I also wouldn't be unhappy to see such an approach. This is such a serious breach of trust that it really shouldn't be taken casually, lest other companies take it as consent to do the same (while fixing the glaring security bug, but keeping the basic premise of hijacking traffic for profit). If Lenovo doesn't go home thoroughly bloody from this fight (figuratively speaking), then they didn't get what they deserve, and it's likely we will be dealing with it again from them or another unscrupulous company in a few short months or years.
It wasn't so long ago that Sony did something similar. And Samsung, as far as I know is, still shipping TVs that silently spy on their owners. Not a reassuring trend.
> If systems effected by this were sold in Sweden or Germany or other places with relatively strong privacy laws
How is this a privacy issue? Was lenovo collecting information about you? This is more a case of knowingly releasing software that was a security liability on an unacceptable level.

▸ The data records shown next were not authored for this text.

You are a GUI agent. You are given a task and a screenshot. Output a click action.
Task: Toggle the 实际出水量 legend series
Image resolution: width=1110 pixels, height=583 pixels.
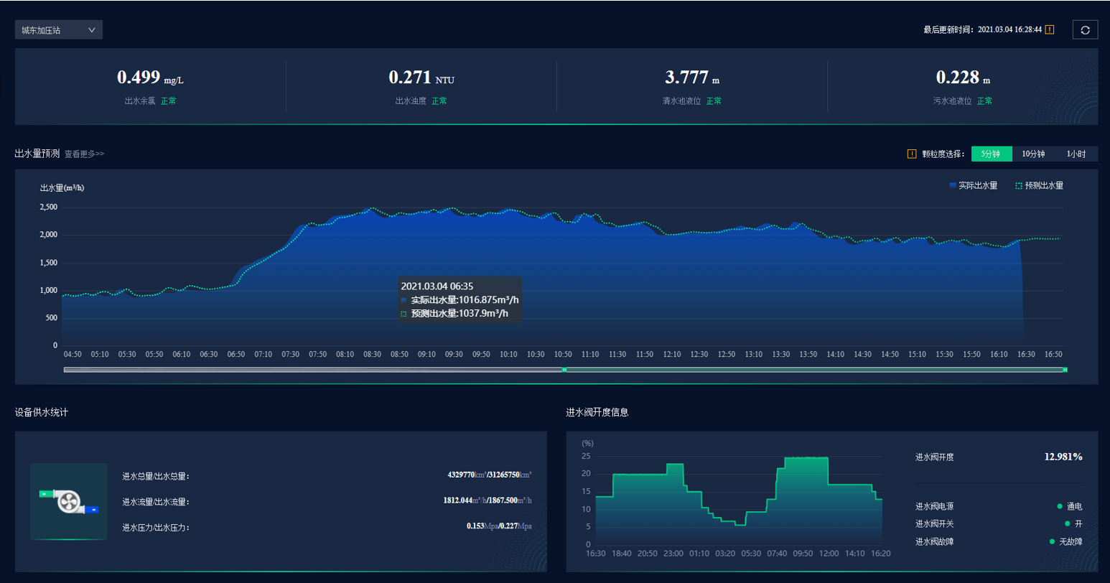pos(973,185)
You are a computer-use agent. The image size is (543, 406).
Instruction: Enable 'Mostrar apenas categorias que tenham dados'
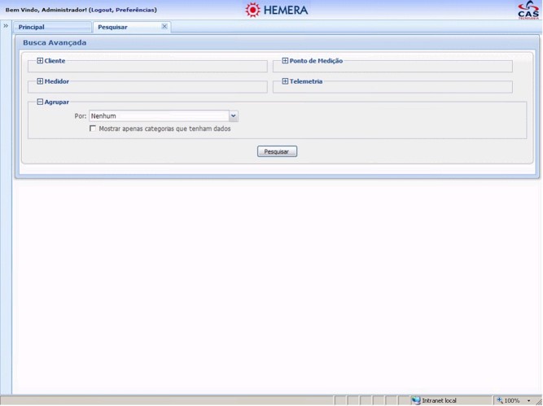(x=93, y=129)
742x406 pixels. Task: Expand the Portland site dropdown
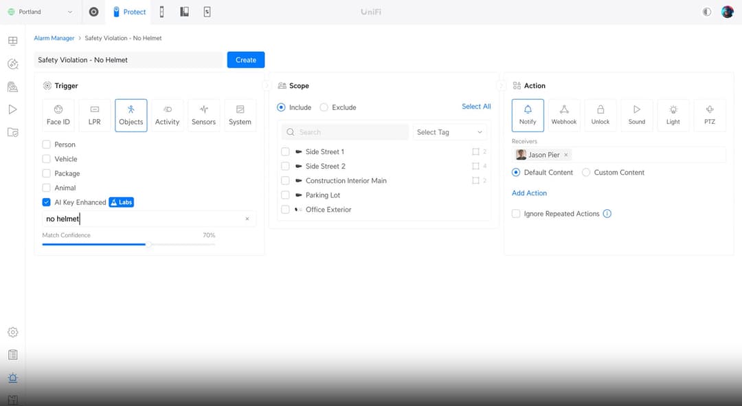[x=41, y=12]
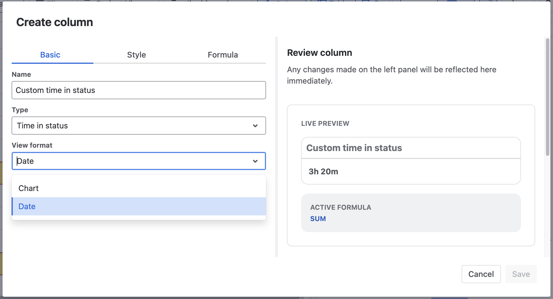Click the Review column heading
The height and width of the screenshot is (299, 553).
(x=319, y=53)
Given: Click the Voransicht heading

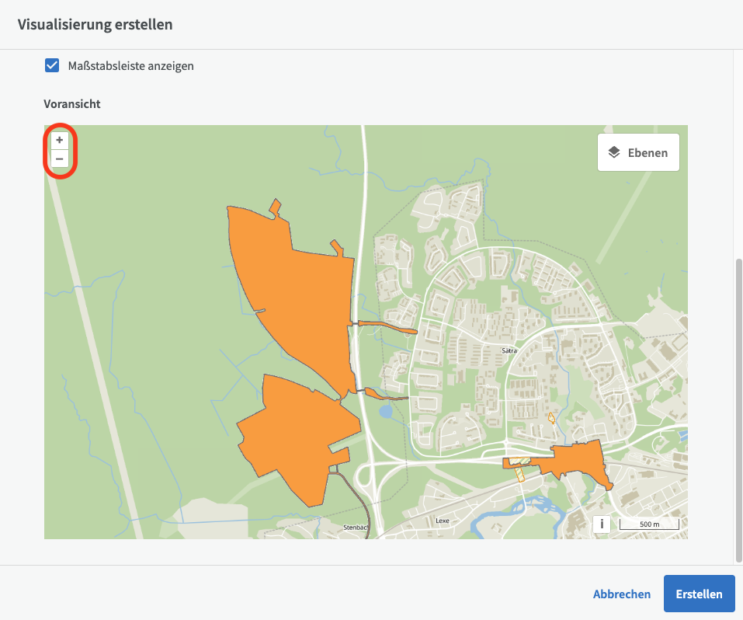Looking at the screenshot, I should point(72,103).
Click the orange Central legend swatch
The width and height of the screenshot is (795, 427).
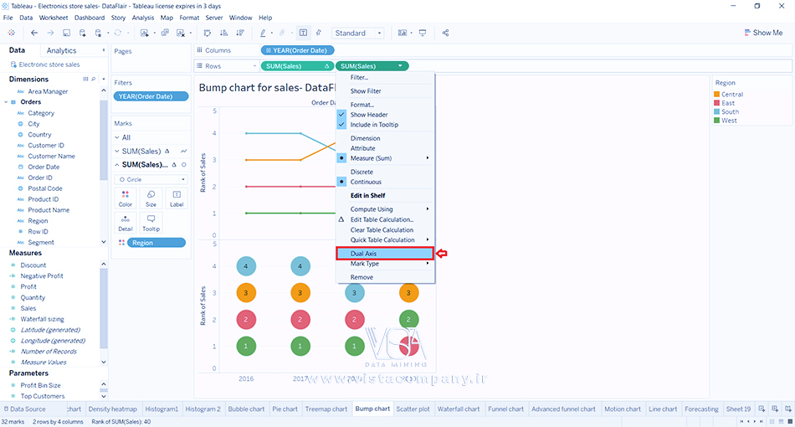click(x=716, y=95)
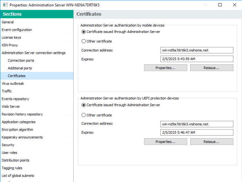Open Properties for mobile devices certificate
This screenshot has height=182, width=242.
(x=165, y=68)
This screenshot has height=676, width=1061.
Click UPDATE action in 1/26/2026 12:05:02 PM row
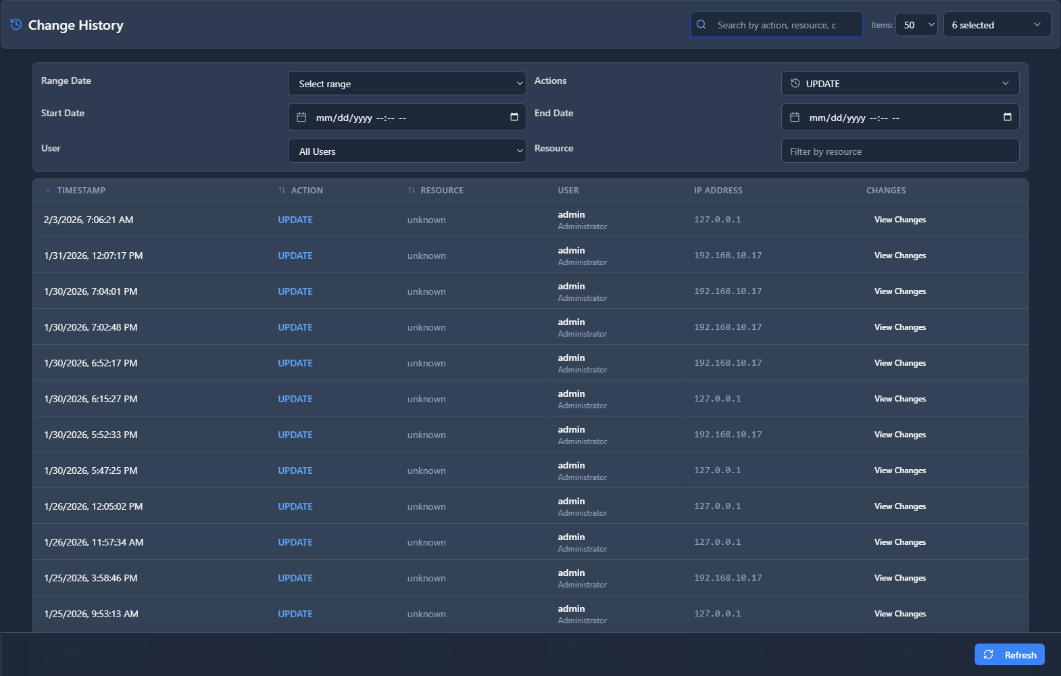tap(295, 506)
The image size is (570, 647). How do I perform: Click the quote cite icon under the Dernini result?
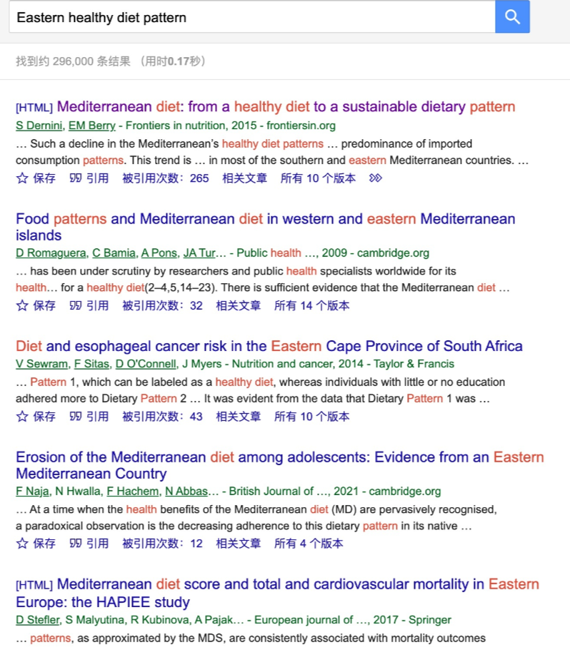click(x=75, y=178)
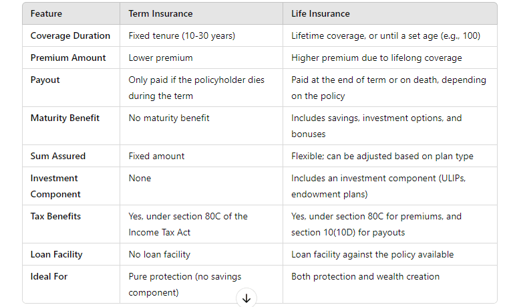Click the Ideal For row label
The height and width of the screenshot is (307, 505).
tap(49, 276)
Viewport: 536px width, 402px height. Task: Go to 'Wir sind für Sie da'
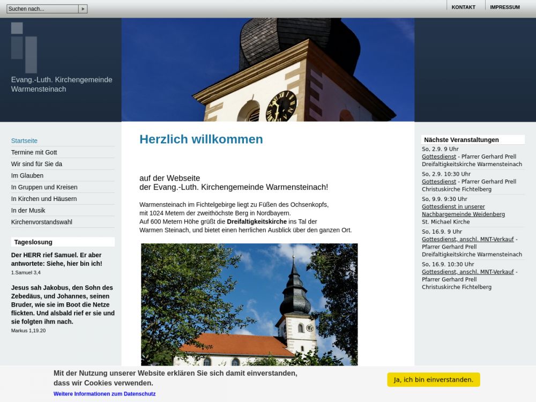(x=36, y=164)
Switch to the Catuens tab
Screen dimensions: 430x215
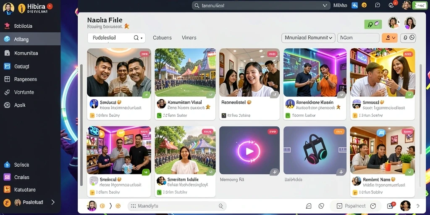tap(162, 38)
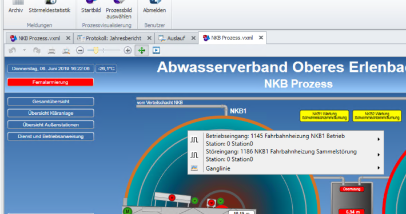
Task: Click the play presentation icon in toolbar
Action: click(x=156, y=50)
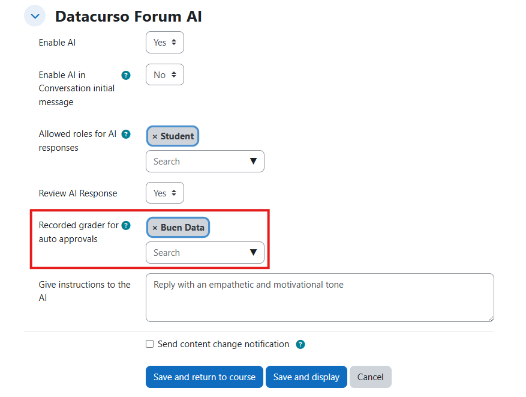Remove the Student role tag
Image resolution: width=526 pixels, height=397 pixels.
155,137
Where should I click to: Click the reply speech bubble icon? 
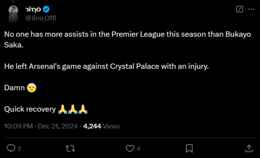click(x=11, y=148)
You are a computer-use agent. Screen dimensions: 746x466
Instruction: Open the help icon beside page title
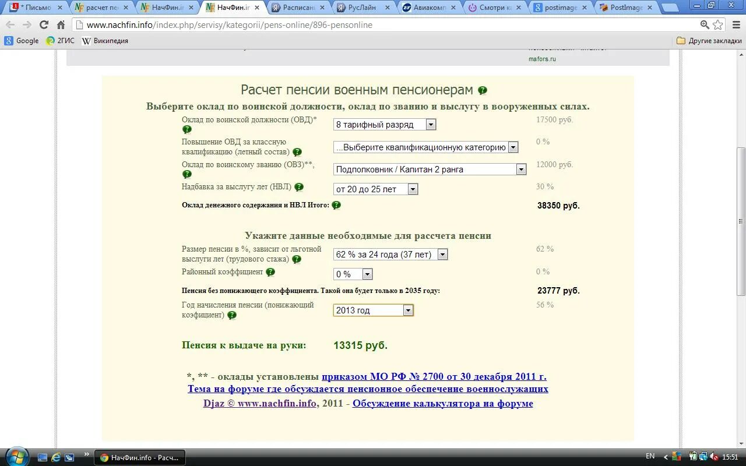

I think the real outcome will be the judicial environment available for the plaintiff. In a lot of eurozone countries, courts don't give out big punishing settlements like we do in the US and are, from my understanding, very, very big business friendly. If anything, the eurozone will be worse than the US if you want a punitive settlement. I know there's a lot of "herp-derp the US is a lawless nightmare of NSA spies" but the reality is that you have a better chance winning here than elsewhere. Look at the Sony rootkit scandal.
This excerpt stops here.